7- Un nouveau gouvernement sera nommé par M. Saïed, histoire de détourner l’attention et d’annoncer un nouveau départ à vocation dominée par l’économique. Des noms circulent et des consultations internationales sont déjà à l’œuvre pour choisir le chef du gouvernement à venir dans les prochaines semaines,
8- Aux côtés de l’opposition nationale, la pression internationale sur M. Saïed augmentera également. Le gouvernement américain a publié une déclaration à la suite des résultats initiaux, encourageant le président tunisien à élargir la participation politique au cours des prochains mois.

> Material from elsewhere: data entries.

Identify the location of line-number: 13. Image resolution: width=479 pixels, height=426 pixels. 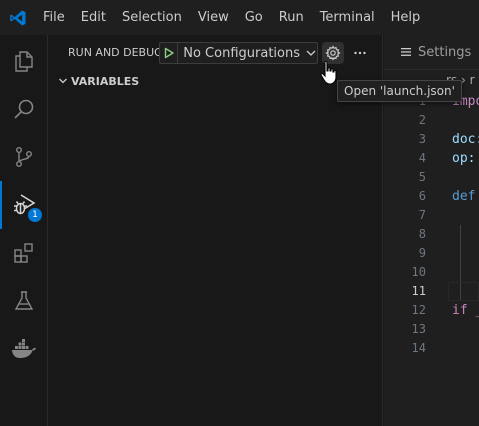
(418, 329).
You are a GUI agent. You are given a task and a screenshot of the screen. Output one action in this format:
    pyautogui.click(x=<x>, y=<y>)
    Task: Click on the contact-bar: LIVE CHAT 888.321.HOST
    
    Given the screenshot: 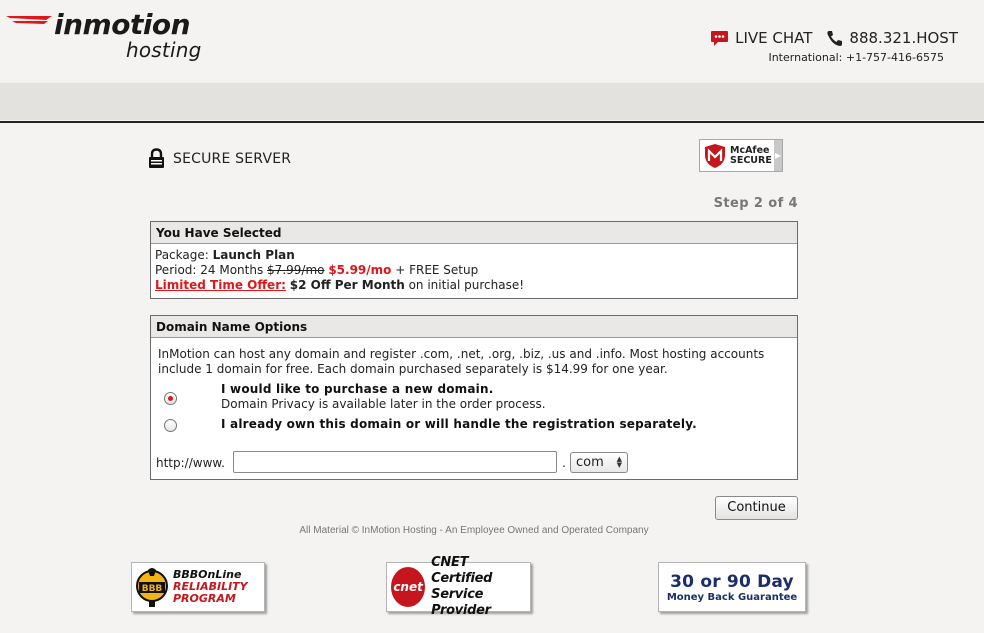 What is the action you would take?
    pyautogui.click(x=834, y=38)
    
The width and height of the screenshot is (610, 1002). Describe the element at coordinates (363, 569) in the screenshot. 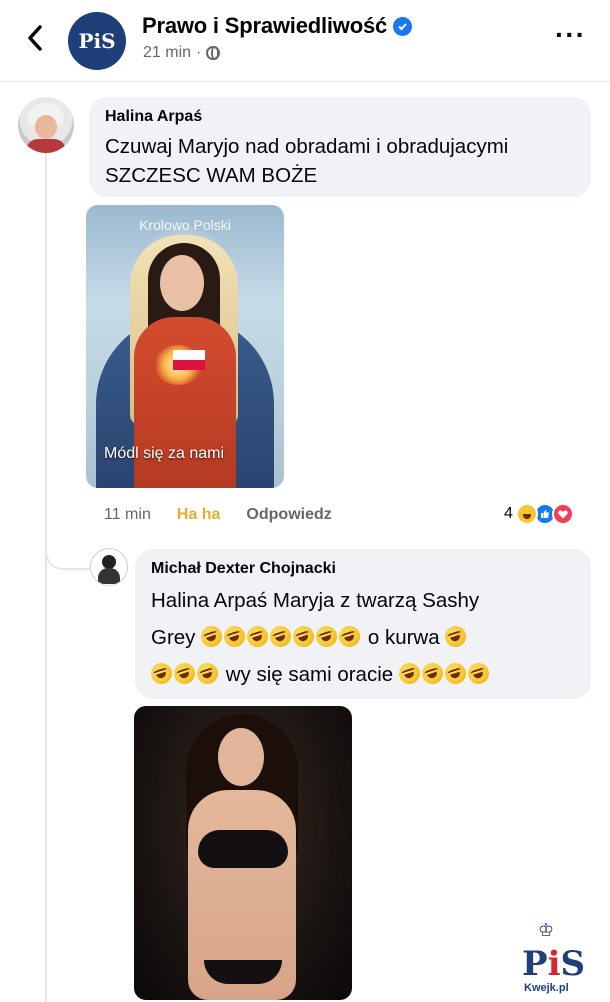

I see `comment-author: Michał Dexter Chojnacki` at that location.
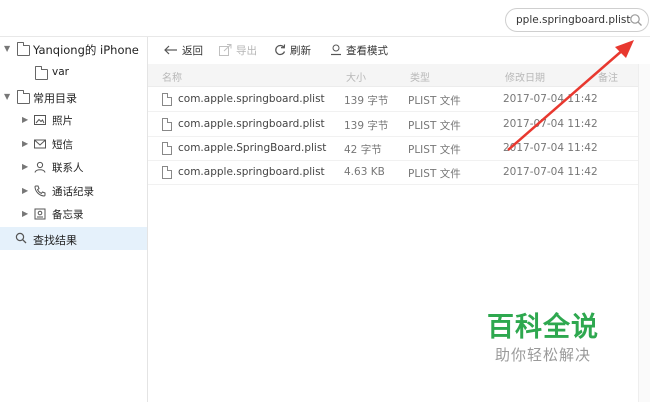  What do you see at coordinates (300, 50) in the screenshot?
I see `refresh-label: 刷新` at bounding box center [300, 50].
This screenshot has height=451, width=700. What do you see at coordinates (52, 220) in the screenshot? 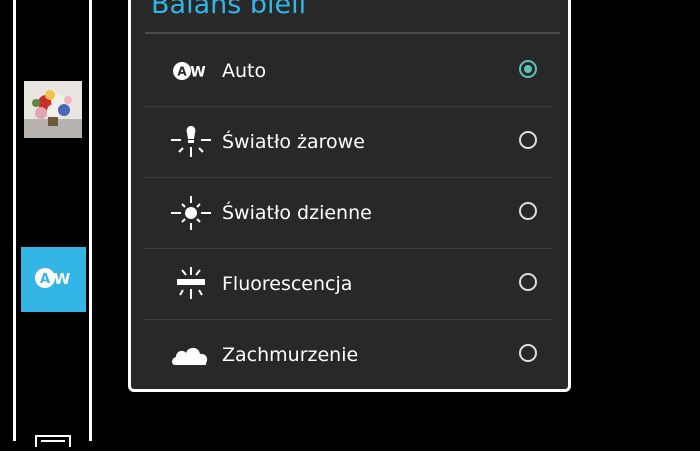
I see `camera-control-rail` at bounding box center [52, 220].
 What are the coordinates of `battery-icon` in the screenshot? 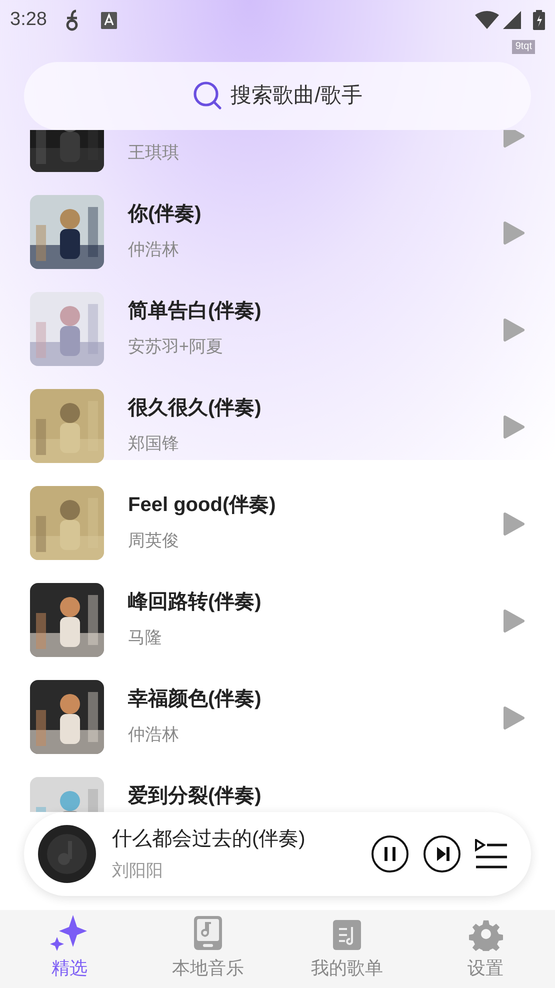 It's located at (539, 20).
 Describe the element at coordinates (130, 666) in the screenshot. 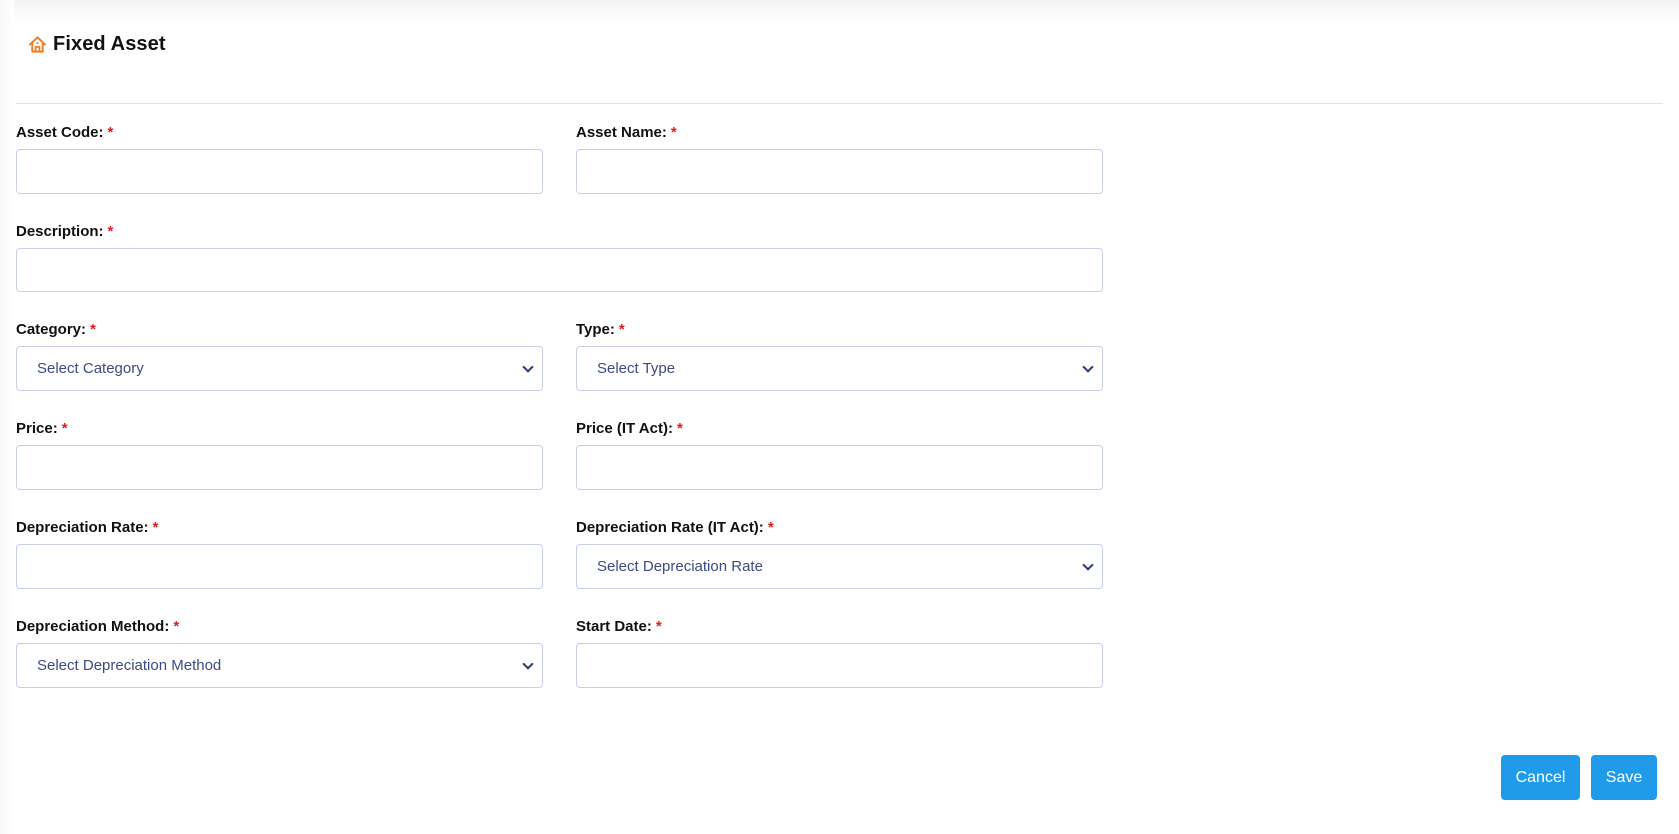

I see `depreciation-method-selected-value: Select Depreciation Method` at that location.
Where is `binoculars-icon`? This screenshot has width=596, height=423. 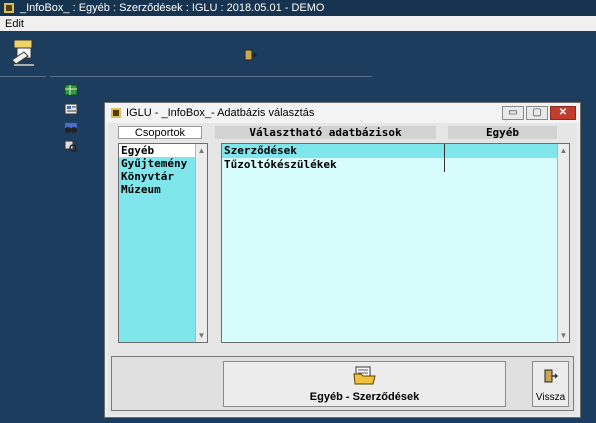 binoculars-icon is located at coordinates (71, 128).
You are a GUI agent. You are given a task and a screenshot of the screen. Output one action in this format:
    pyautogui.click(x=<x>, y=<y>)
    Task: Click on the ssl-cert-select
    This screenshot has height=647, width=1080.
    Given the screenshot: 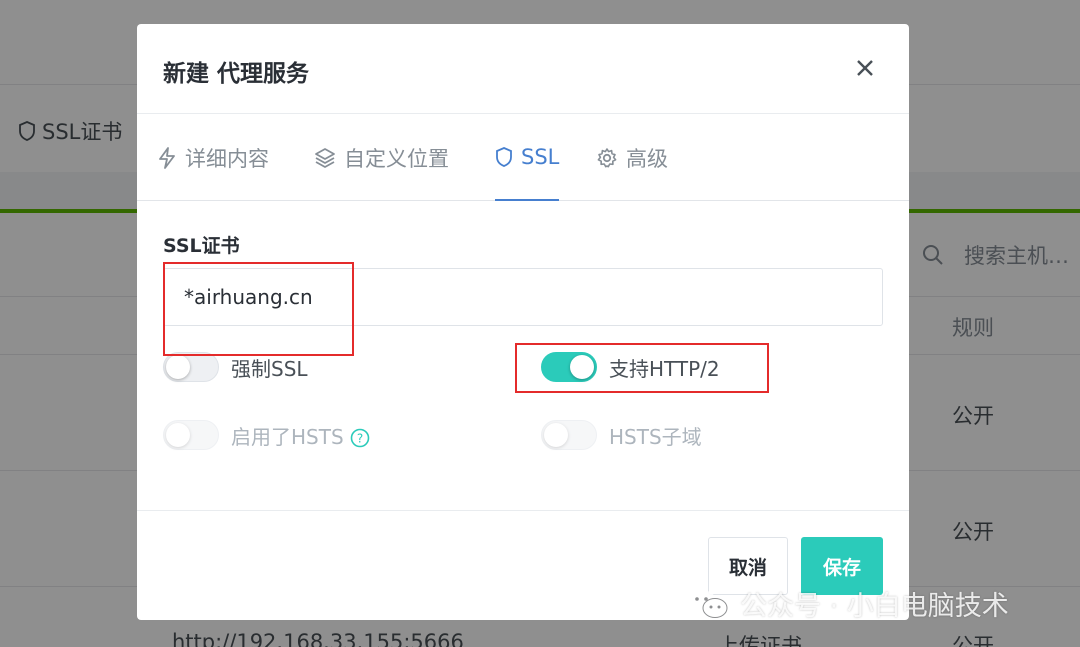 What is the action you would take?
    pyautogui.click(x=523, y=297)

9- Le président Saïed va être obligé de facto d’élargir le cercle des partis d’opposition avec qui il va négocier les réformes économiques et sociales. Reste à savoir si le résultat électoral le forcera à parvenir à un quelconque consensus avec les forces d’opposition, mais cela semble peu probable compte tenu de la relation tendue qu’il entretient avec la plupart des acteurs politiques tunisiens.
10- Dans ces conditions, l’instabilité politique augmentera parallèlement, aggravant la crise économique en cours. La récente décision du FMI de retarder la discussion du conseil d’administration sur un programme de prêt de 1,9 milliard de dollars américains dont la Tunisie a besoin expose davantage le pays à des pressions continues sur la balance des paiements et à l’augmentation de l’inflation.
11- Sans un accord avec le FMI, le pays sera contraint prochainement d’annoncer officiellement qu’il est en cessation de paiement. Le dinar chutera drastiquement et le scénario libanais risque de se reproduire en Tunisie. Les agences de notation vont avertir le gouvernement tunisien, avant de dégrader encore une fois la cote de crédit du pays, faisant flamber les taux d’intérêt exigés de la Tunisie pour d’éventuels prêts. Le passage par le Club de Paris n’est plus une option, mais une condition pour aider à stabiliser les finances publiques.
12- La faible participation aux élections législatives renforcera l’opposition contre M. Saïed en 2023, en particulier des partis politiques mis à l’écart et d’une UGTT de plus en plus hostile.
13- On s’attend à ce la nomination d’un nouveau gouvernement de technocrates aient lieu rapidement et précèdera l’investiture du nouveau parlement.
Ce faisant, les forces de l’opposition renforcent les efforts pour dépeindre M. Saïed comme un président illégitime, autoritaire et incompétent. Tous vont organiser les manifestations de rue contre son règne, ce qui augmentera les risques politiques et opérationnels.
* Economiste universitaire au Canada.